1. Introduction
Classroom assessment is a key component for effective teaching and learning, as it provides important information for both teachers and students to identify and analyse the learning difficulties and, thus, for teachers to seek related pedagogical intervention or for students to engage in self-directed efforts to tackle their difficulties [
1]. The role of classroom assessment as a crucial part of teaching and learning is equally, if not more, important in online teaching and learning. Although online learning, owing to technical and contextual factors, entails a range of behaviours, which are different from those in offline learning [
2], classroom assessment is still needed as an indispensable part of teaching and learning to examine students’ behaviours and evaluate their learning outcomes [
3]. Online assessment may even develop from a novel method of evaluation to a norm, as an increasing number of courses have been making online assessment mandatory. [
4] Therefore, more research endeavours are anticipated, to explore how classroom assessment should be effectively conducted for online teaching and learning, which involves different learning behaviours from those in offline teaching and learning. Specifically, what kind of behavioural cues should teachers draw on for online-classroom assessment should be of primary interest to both researchers and practising teachers. Whilst behavioural cues have long been investigated as an important source of effective assessment, relatively little research has examined how they may impact online assessment and how their impact may differ for online assessment from that of offline assessment [
5].
Although a variety of sources can be drawn on to elicit behavioural cues for the purpose of classroom assessment [
6], behavioural cues are mostly obtained via teachers’ direct observation, particularly in an offline classroom [
7]. Consequently, in online teaching, lack of access to such observation, which is not only direct but also multi-dimensional, may require teachers to seek alternative methods of obtaining students’ behavioural cues. A natural and effective approach to obtaining behavioural cues is for students to report their own learning process and outcome as an indirect lens for teachers to observe their behaviours [
8,
9]. Previous research has also shown the usefulness of students’ own reporting, for instance in the form of student feedback, in providing the teacher with important information with which to conduct assessment [
10]. In this study, such an approach is conceptualised as self-reporting, which serves as a source of assessment data in online teaching and learning.

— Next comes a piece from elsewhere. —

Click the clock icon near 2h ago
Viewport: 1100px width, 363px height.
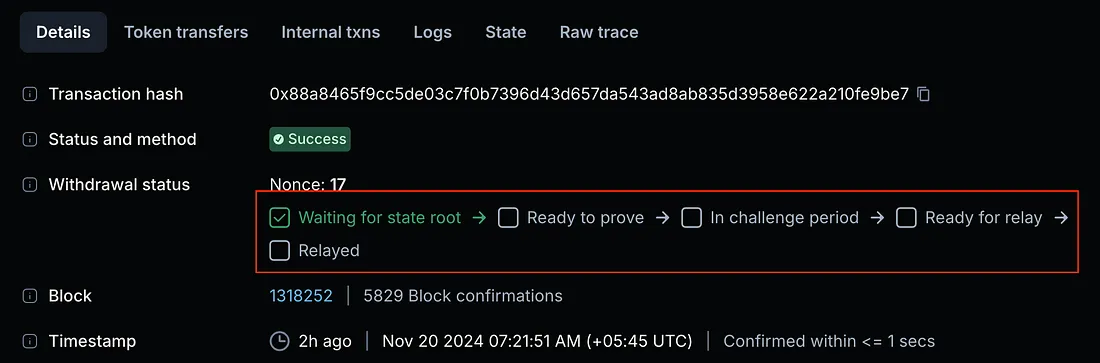[x=279, y=341]
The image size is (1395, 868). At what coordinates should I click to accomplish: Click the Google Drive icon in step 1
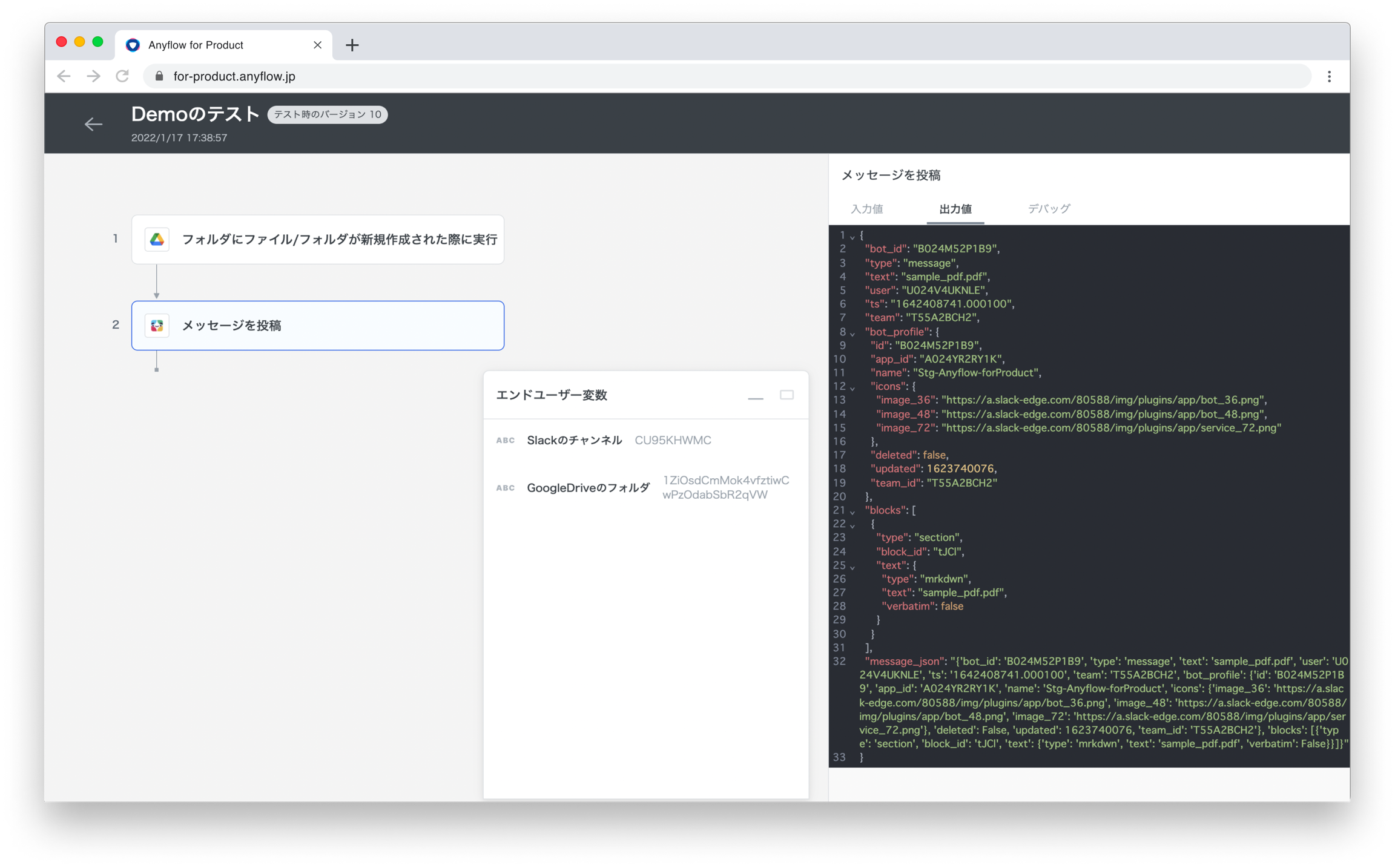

Due to factors such as selective attention and mistaken perception, students’ self-reporting may not accurately represent their learning behaviours, making teachers’ follow-up examination on such self-reporting a necessary step to ensure or enhance the accuracy of the assessment data from this source. In other words, teachers need to engage in a certain follow-up interaction as a kind of assessment-data enhancer. Such an enhancer should help teachers validate students’ self-reporting and, when necessary, elicit additional information or evidence that the self-reporting fails to include and present. Hence, the combination of a student’s self-reporting and a teacher’s follow-up interaction can be conceptualised as interactive self-reporting, consisting of the original student’s report, the teacher’s follow-up interaction as an assessment-data enhancer, and the student’s response to the enhancer. It seems most likely that interactive self-reporting can be utilised as an alternative means to elicit behavioural cues in online-classroom assessment.
However, teachers may need to properly regulate their follow-up interaction, so as to enhance the assessment data, and at the same time
not to bring about concomitant negative effects such as provoking learner anxiety and taking too much time [
11]. In other words, teachers’ follow-up interaction needs to be of moderate intensity. Therefore, the effects of the intensity of interaction on the quality of the assessment data obtained via interactive self-reporting in online teaching need to be more closely examined. The paucity of research so far on this issue has obviously created a research gap for us to fill.

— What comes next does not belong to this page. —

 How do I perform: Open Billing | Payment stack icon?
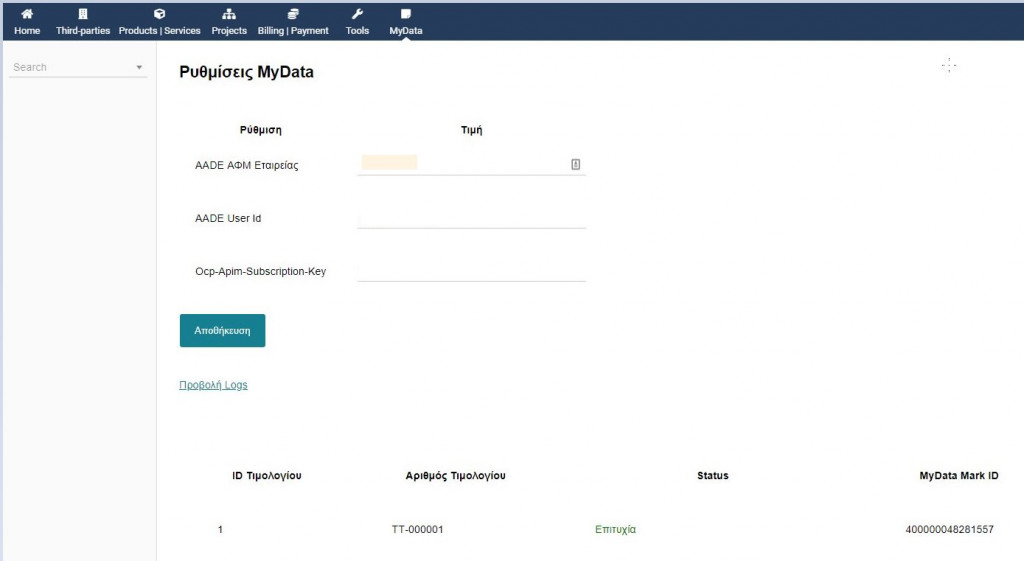coord(293,14)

This article, thus, reports on the results of a preliminary study that aims to answer the following research question:
Do interactions of different levels of intensity have different effects on the quality of assessment data in online teaching?
2. Methods
In this section, the research design will first be introduced, particularly how variables were designed. Then, specifics of the study will be elaborated, including research participants, instruments, procedures, and data analysis.
2.1. Design
This study primarily examines the effects of intensity of a teacher’s follow-up interaction on the quality of online-assessment data. Intensity of interaction (thereafter abbreviated as “IoI”) is, thus, an independent variable. Three levels of this independent variable are designed: (1) no interaction, i.e., the teacher does not interact with the student upon receipt of the student’s self-reporting; (2) brief interaction, i.e., after the student completes self-reporting, the teacher asks only one question, which the student responds to without the teacher’s further response; and (3) elaborate interaction, i.e., the teacher and the student engage in two rounds of question and answer after the student’s self-reporting. In other words, in the elaborate interaction, the teacher and the student engage in one more round of question and answer than in the brief interaction. In this study, each research participant would be exposed to scenarios for all of the three levels, making IoI a within-group variable.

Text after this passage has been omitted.